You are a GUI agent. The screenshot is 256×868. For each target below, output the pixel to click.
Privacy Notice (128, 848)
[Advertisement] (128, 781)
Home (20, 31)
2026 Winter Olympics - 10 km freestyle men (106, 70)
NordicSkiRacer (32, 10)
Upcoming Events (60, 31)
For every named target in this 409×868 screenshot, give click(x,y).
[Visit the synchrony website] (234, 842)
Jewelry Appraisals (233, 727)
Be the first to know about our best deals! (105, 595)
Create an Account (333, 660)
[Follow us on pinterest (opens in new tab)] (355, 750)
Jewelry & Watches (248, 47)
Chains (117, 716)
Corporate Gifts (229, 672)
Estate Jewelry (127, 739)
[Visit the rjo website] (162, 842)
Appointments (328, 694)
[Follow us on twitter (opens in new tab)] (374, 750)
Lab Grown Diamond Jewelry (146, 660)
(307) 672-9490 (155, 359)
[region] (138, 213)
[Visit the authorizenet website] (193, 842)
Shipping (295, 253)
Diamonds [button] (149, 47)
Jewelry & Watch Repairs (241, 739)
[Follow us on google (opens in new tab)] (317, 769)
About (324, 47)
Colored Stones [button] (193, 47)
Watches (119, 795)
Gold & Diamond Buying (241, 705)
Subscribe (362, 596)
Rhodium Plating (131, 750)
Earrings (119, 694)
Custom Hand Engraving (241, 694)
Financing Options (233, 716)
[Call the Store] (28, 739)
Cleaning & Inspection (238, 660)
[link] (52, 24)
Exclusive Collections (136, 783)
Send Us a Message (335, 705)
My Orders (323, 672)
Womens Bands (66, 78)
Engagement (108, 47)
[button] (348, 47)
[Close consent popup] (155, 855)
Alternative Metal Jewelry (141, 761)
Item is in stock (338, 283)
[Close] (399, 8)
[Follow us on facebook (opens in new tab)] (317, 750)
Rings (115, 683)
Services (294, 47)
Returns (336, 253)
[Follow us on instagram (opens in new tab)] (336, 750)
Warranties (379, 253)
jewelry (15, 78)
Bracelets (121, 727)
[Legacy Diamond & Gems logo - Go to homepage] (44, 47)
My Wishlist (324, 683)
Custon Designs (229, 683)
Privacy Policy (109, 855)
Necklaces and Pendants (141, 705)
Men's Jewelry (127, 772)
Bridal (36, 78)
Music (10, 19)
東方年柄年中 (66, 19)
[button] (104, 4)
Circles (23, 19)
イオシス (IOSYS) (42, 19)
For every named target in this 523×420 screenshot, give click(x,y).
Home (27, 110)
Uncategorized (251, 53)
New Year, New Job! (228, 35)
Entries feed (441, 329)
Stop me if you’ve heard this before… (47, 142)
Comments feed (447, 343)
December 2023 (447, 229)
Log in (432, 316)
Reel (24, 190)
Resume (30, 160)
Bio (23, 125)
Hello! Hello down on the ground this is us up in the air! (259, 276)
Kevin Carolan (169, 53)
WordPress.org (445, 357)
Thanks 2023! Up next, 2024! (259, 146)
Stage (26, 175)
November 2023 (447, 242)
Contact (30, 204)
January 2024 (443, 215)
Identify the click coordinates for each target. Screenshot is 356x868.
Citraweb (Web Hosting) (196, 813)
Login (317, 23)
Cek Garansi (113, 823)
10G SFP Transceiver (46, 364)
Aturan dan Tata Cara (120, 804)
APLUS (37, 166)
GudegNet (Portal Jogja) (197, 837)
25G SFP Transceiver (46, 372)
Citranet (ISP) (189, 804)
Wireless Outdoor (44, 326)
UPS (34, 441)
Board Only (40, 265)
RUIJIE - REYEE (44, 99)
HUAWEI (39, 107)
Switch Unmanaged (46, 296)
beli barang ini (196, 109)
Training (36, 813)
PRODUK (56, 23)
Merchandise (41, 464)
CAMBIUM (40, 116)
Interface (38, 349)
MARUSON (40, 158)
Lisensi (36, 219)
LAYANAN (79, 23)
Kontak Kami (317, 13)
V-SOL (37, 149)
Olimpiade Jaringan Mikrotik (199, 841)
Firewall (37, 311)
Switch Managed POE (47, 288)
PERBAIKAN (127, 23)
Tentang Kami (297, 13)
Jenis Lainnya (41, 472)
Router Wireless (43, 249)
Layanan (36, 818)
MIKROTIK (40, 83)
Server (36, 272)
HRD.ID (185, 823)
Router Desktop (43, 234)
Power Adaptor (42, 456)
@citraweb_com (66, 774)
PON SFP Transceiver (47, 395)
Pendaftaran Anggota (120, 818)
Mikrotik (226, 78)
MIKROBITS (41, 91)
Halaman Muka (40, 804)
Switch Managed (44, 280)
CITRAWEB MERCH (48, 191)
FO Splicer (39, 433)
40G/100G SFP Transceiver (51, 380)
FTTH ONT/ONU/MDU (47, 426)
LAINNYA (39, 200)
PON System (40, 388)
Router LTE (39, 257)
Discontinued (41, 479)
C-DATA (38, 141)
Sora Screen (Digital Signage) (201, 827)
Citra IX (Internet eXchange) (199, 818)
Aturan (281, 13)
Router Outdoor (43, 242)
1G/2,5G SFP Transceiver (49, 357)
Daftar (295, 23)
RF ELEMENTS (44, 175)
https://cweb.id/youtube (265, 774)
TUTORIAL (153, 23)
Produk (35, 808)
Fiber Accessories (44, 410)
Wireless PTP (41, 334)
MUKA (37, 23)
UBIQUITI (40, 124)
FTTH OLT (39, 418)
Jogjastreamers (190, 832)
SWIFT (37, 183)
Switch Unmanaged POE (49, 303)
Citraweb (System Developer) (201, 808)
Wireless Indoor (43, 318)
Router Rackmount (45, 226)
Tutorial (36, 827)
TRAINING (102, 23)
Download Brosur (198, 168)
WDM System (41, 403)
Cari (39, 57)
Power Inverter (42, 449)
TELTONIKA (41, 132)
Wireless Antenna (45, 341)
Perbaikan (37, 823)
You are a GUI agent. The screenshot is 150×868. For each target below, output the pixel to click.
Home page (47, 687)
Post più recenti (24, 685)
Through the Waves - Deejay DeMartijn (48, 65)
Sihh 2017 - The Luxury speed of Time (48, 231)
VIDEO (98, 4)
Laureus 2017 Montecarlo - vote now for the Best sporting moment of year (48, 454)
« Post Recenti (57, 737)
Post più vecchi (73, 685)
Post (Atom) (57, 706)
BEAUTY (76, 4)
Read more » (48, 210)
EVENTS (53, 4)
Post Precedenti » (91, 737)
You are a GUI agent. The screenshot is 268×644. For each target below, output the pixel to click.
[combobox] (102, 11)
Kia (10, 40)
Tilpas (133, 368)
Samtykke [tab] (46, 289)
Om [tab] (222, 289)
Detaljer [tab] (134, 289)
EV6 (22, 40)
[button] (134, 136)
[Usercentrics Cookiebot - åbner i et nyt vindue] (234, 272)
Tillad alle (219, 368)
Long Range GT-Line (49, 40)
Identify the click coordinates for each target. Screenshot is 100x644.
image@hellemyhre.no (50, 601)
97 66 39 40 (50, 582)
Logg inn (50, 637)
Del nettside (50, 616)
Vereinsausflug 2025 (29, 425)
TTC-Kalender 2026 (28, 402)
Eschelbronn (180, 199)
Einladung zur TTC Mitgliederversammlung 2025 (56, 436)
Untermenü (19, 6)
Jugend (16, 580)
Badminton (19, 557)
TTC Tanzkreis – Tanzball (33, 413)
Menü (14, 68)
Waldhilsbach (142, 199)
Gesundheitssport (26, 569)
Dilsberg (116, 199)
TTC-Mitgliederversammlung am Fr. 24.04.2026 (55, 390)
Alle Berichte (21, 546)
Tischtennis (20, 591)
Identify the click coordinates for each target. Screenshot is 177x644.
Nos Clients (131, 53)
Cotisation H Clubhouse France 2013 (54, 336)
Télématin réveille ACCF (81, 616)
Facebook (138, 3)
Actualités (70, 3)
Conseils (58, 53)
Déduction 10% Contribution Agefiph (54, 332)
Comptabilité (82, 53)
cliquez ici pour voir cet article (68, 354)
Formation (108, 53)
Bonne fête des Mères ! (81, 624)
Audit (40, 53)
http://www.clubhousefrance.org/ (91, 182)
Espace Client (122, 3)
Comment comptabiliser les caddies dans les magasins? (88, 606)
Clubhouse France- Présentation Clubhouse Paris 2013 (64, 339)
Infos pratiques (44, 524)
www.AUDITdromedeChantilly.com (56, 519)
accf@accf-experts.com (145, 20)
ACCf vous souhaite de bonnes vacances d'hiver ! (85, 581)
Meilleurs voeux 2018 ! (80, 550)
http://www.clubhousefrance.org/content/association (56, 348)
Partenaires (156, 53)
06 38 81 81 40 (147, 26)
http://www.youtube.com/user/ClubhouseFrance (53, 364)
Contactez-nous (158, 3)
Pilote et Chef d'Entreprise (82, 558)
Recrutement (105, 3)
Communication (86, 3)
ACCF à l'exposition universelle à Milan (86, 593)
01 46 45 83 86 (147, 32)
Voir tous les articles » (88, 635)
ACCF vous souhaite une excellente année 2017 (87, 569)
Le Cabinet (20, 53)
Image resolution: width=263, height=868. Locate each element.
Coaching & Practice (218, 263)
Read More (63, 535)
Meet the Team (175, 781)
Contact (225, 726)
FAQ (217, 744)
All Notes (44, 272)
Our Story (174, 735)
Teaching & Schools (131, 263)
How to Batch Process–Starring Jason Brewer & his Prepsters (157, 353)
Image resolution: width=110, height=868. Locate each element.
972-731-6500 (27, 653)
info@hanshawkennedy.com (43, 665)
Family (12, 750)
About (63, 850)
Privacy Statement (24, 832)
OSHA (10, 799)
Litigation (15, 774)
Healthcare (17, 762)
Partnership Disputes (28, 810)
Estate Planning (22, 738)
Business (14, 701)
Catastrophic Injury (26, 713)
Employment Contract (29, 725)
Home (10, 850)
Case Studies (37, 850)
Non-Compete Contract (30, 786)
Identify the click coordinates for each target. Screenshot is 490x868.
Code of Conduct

---*---

WHAT THE EXERCISE ASKS = Reproduce everything from the start of the records down to the line containing "[Follow us on twitter", including that line, keeping every character unchanged.

COMPLETE OUTPUT =
You are a GUI agent. The screenshot is 256×868. For each target below, output the pixel to click.
Privacy Notice (128, 848)
[Advertisement] (128, 781)
Home (20, 31)
2026 Winter Olympics - 10 km freestyle men (106, 70)
NordicSkiRacer (32, 10)
Upcoming Events (60, 31)
For every named target in this 409×868 screenshot, give click(x,y).
[Visit the synchrony website] (234, 842)
Jewelry Appraisals (233, 727)
Be the first to know about our best deals! (105, 595)
Create an Account (333, 660)
[Follow us on pinterest (opens in new tab)] (355, 750)
Jewelry & Watches (248, 47)
Chains (117, 716)
Corporate Gifts (229, 672)
Estate Jewelry (127, 739)
[Visit the rjo website] (162, 842)
Appointments (328, 694)
[Follow us on twitter (opens in new tab)] (374, 750)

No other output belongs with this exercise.